• WHAT TO WORK ON: Can you rewrite the listing below with "wrench" changed to "spanner" and everything else left as it is?

• DATA SUPPLIED:
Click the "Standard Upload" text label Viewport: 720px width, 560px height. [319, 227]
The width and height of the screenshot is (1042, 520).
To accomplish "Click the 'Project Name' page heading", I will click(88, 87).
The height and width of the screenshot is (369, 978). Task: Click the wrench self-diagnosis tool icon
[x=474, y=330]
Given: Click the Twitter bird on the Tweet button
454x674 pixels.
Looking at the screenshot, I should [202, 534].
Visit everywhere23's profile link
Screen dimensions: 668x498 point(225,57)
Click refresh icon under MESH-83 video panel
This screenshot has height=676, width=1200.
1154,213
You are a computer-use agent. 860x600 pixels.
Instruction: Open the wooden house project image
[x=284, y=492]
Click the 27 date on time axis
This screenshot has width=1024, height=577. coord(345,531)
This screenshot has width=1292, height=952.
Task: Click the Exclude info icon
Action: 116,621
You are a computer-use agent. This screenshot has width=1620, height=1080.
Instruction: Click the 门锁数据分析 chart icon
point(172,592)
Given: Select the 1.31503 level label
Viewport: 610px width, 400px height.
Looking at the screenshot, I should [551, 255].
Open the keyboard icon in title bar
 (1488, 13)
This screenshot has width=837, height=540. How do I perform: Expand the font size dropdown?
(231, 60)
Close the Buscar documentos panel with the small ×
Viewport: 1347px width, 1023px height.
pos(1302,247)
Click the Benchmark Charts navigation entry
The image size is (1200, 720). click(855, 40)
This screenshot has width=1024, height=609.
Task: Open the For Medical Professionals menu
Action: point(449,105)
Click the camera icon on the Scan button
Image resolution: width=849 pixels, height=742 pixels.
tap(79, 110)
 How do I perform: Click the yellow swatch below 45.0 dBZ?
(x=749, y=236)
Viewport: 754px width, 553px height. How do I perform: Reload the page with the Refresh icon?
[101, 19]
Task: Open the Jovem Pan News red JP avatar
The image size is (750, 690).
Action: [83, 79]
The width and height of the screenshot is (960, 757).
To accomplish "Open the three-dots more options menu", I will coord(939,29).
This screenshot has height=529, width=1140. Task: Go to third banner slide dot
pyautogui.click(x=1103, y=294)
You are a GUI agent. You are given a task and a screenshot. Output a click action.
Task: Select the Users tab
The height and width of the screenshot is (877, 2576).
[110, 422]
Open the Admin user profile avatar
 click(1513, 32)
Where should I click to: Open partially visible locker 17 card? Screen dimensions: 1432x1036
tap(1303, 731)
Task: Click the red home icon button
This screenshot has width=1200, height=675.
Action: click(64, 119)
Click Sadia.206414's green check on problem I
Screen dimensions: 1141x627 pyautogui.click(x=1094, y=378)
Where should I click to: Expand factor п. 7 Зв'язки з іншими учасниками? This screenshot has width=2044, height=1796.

• RESPONSE TO THE EXERCISE:
Click the "Standard Upload" text label Viewport: 720px width, 560px height. [319, 227]
The width and height of the screenshot is (1042, 520).
To accomplish "Click the 'Project Name' page heading", I will click(88, 87).
The height and width of the screenshot is (369, 978). Task: Click the spanner self-diagnosis tool icon
[x=474, y=330]
Given: Click the Twitter bird on the Tweet button
454x674 pixels.
Looking at the screenshot, I should [202, 534].
Visit everywhere23's profile link
Screen dimensions: 668x498 point(225,57)
Click refresh icon under MESH-83 video panel
This screenshot has height=676, width=1200.
1154,213
You are a computer-use agent. 860x600 pixels.
Instruction: Open the wooden house project image
[x=284, y=492]
Click the 27 date on time axis
This screenshot has width=1024, height=577. coord(345,531)
This screenshot has width=1292, height=952.
Task: Click the Exclude info icon
Action: 116,621
You are a computer-use agent. This screenshot has width=1620, height=1080.
Instruction: Click the 门锁数据分析 chart icon
point(172,592)
Given: Select the 1.31503 level label
Viewport: 610px width, 400px height.
Looking at the screenshot, I should [551, 255].
Open the keyboard icon in title bar
 (1488, 13)
This screenshot has width=837, height=540. How do I perform: Expand the font size dropdown?
(231, 60)
Close the Buscar documentos panel with the small ×
Viewport: 1347px width, 1023px height.
pos(1302,247)
Click the Benchmark Charts navigation entry
The image size is (1200, 720). click(855, 40)
This screenshot has width=1024, height=609.
Task: Open the For Medical Professionals menu
Action: point(449,105)
Click the camera icon on the Scan button
Image resolution: width=849 pixels, height=742 pixels.
tap(79, 110)
 How do I perform: Click the yellow swatch below 45.0 dBZ?
(x=749, y=236)
Viewport: 754px width, 553px height. How do I perform: Reload the page with the Refresh icon?
[101, 19]
Task: Open the Jovem Pan News red JP avatar
The image size is (750, 690).
Action: [83, 79]
The width and height of the screenshot is (960, 757).
To accomplish "Open the three-dots more options menu", I will coord(939,29).
This screenshot has height=529, width=1140. Task: Go to third banner slide dot
pyautogui.click(x=1103, y=294)
You are a GUI agent. You are given a task and a screenshot. Output a click action.
Task: Select the Users tab
The height and width of the screenshot is (877, 2576).
[110, 422]
Open the Admin user profile avatar
 click(1513, 32)
Where should I click to: Open partially visible locker 17 card? Screen dimensions: 1432x1036
tap(1303, 731)
Task: Click the red home icon button
This screenshot has width=1200, height=675.
Action: click(64, 119)
Click Sadia.206414's green check on problem I
Screen dimensions: 1141x627 pyautogui.click(x=1094, y=378)
Where should I click to: Expand factor п. 7 Зв'язки з іншими учасниками? This screenshot has width=2044, height=1796.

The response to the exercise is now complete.